Textauszug:
Anlässlich des angekündigten Besuches des chinesischen Ministerpäsidenten Wen Jiabao im indischen Bengalore beschreibt Balram Halwai in sieben (fiktiven) Briefen seinen Aufstieg von der untersten gesellschaftlichen Schicht zu einem erfolgreichen Unternehmer im Indien im 21. Jahrhundert.
Balram Halwais Familie gehört der Kaste der Zuckerbäcker an und lebt in einem indischen Dorf. Der Junge zeigt sich als sehr wissbegierig und unangepasst, lernt lesen und schafft es, aus dem Familienverband (und somit seinem vorgezeichneten Lebensweg als Diener im Teehaus) auszubrechen. Er bekommt eine Stelle als Fahrer und Diener eines Großgrundbesitzers in Delhi und lernt die Welt der Oberschicht – der Reichen - kennen. Schnell findet er heraus, dass man nur mit Korruption, Gewalt und Ausbeutung zu Wohlstand kommt. Er macht sich diese Mittel zu Nutzen und schafft den eigenen Aufstieg von der „Finsternis“ ins „Licht“.
Schonungslos und sehr provokant beschreibt Aravind Adiga das Indien des 21. Jahrhunderts. Er räumt auf mit der „Romantik“ rund um Mahatma Gandhi und der Idee des gewaltlosen Widerstands, möchte aufzeigen, dass das immer noch stark verwurzelte Kastensystem sich selber überholt hat. Einzig mit Korruption, Gewalt und Rücksichtslosigkeit erreicht man den gesellschaftlichen Aufstieg. Inwieweit diese Darstellung der Realität entspricht, kann ich nicht beurteilen. Ich habe allerdings ein ungutes Gefühl, wenn ich das Andenken an Gandhi mit Füßen getreten und das religiöse Empfinden ins Lächerliche gezogen sehe. Ich habe aber vor allem große Zweifel daran, dass ein Schriftsteller, der zwar in Indien (Madras, 1974) geboren wurde, als Sohn eines Arztes aber wohl nicht der untersten Schichte angehörte, teilweise in Australien aufwuchs und in Oxford studierte, die soziale und gesellschaftliche Situation in Indien authentisch darstellen kann.
Im Übrigen erwarte ich mir von einem „Booker“-Preisträger auch eine höhere literarische Qualität.

Bereitgestellte Daten:
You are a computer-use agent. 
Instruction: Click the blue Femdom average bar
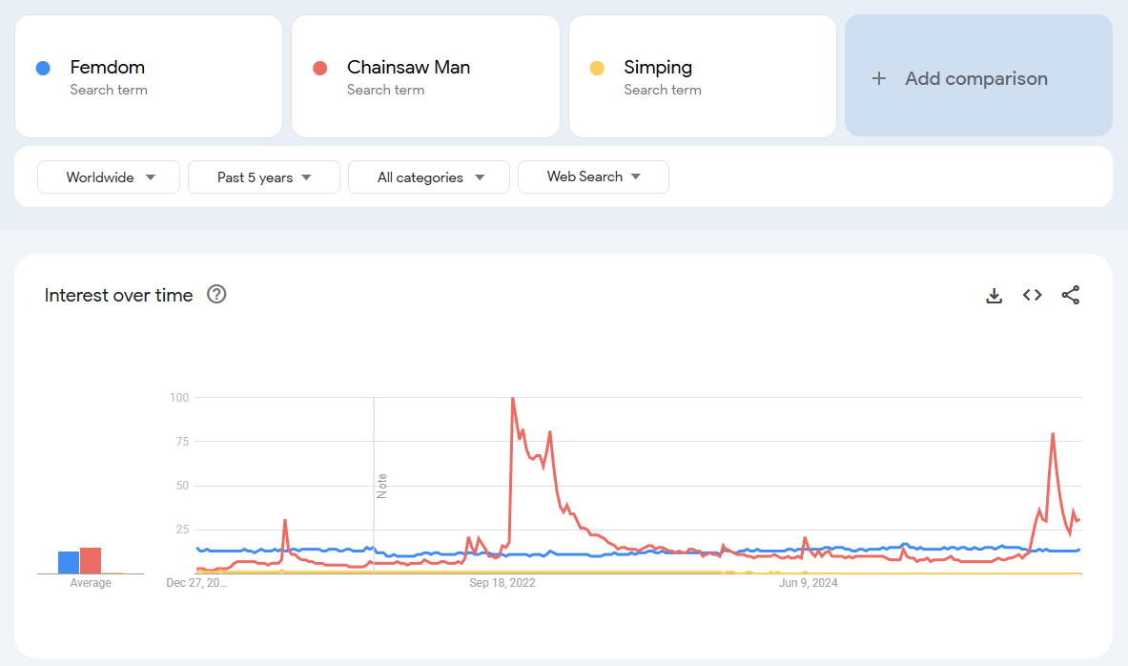click(x=69, y=563)
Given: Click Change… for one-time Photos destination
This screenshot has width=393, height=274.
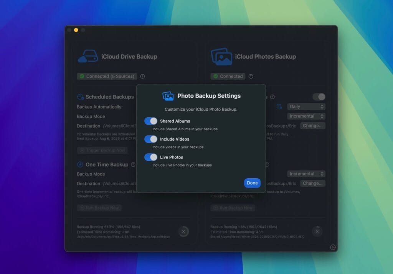Looking at the screenshot, I should 312,183.
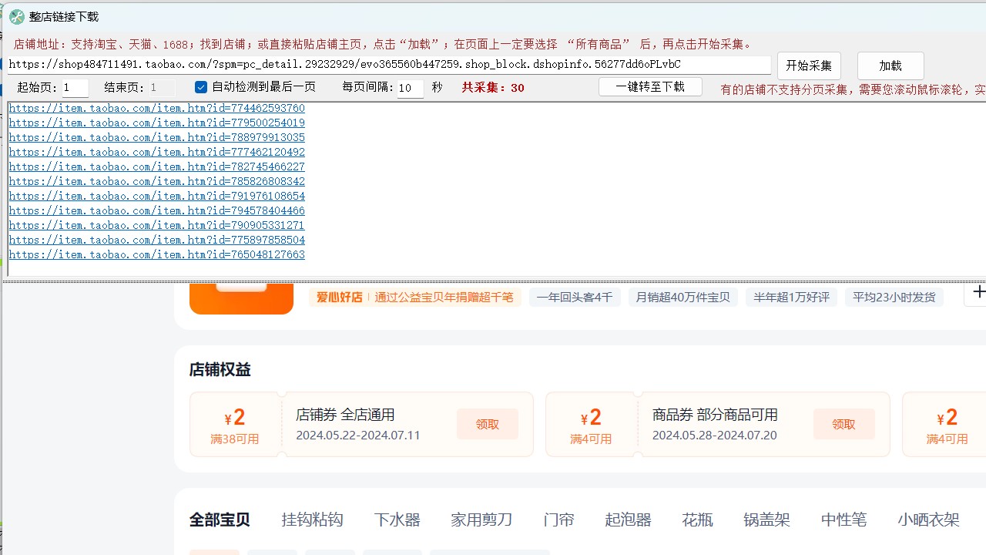This screenshot has height=555, width=986.
Task: Claim the 商品券 coupon via 领取
Action: tap(843, 424)
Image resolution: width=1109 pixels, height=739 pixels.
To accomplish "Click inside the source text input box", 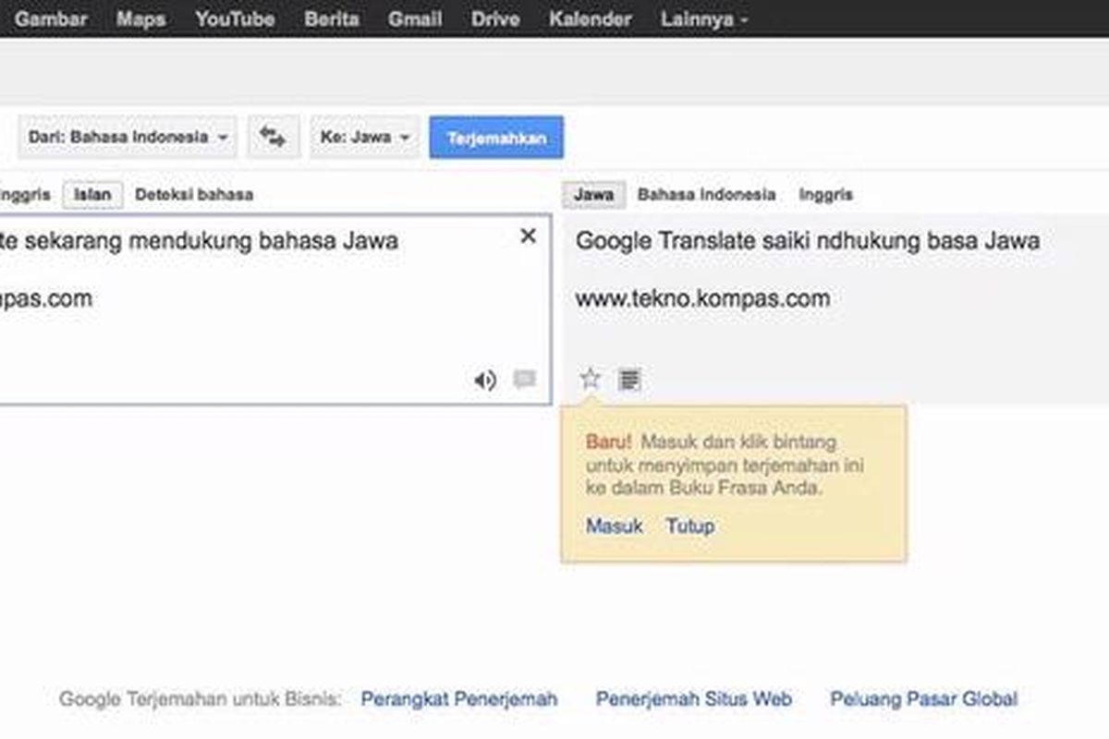I will click(x=259, y=323).
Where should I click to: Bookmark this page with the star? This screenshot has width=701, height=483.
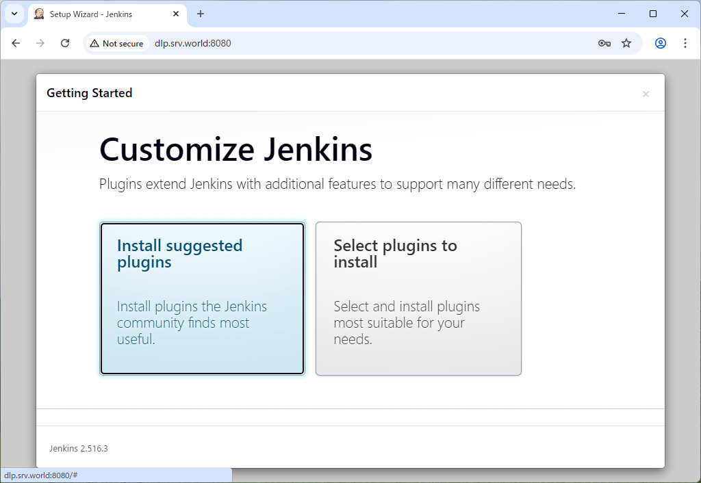pyautogui.click(x=626, y=43)
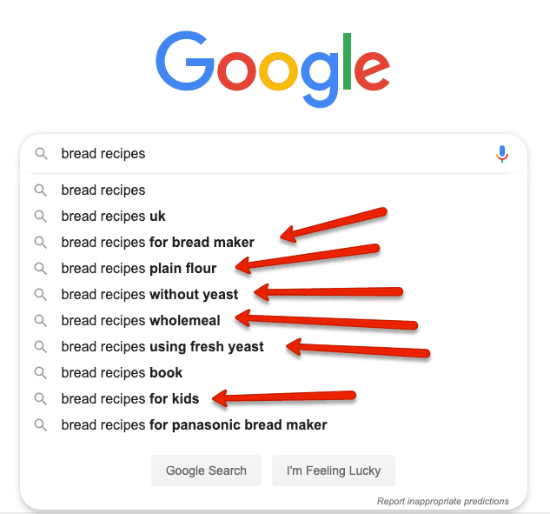550x514 pixels.
Task: Click the microphone voice search icon
Action: pyautogui.click(x=502, y=154)
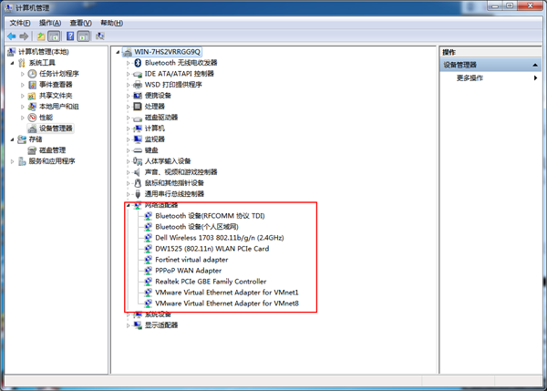Click the scan for hardware changes icon

coord(99,36)
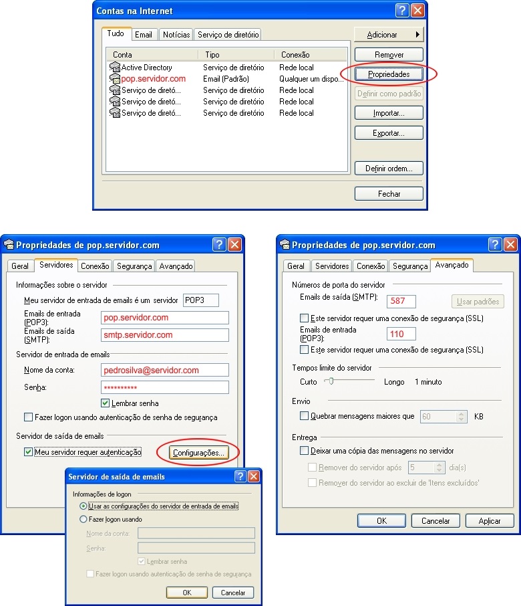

Aufgabe:
Liste alle Personen auf, die in der Buchbesprechung namentlich genannt werden.

Lösung:
Wen Jiabao, Balram Halwai, Aravind Adiga, Mahatma Gandhi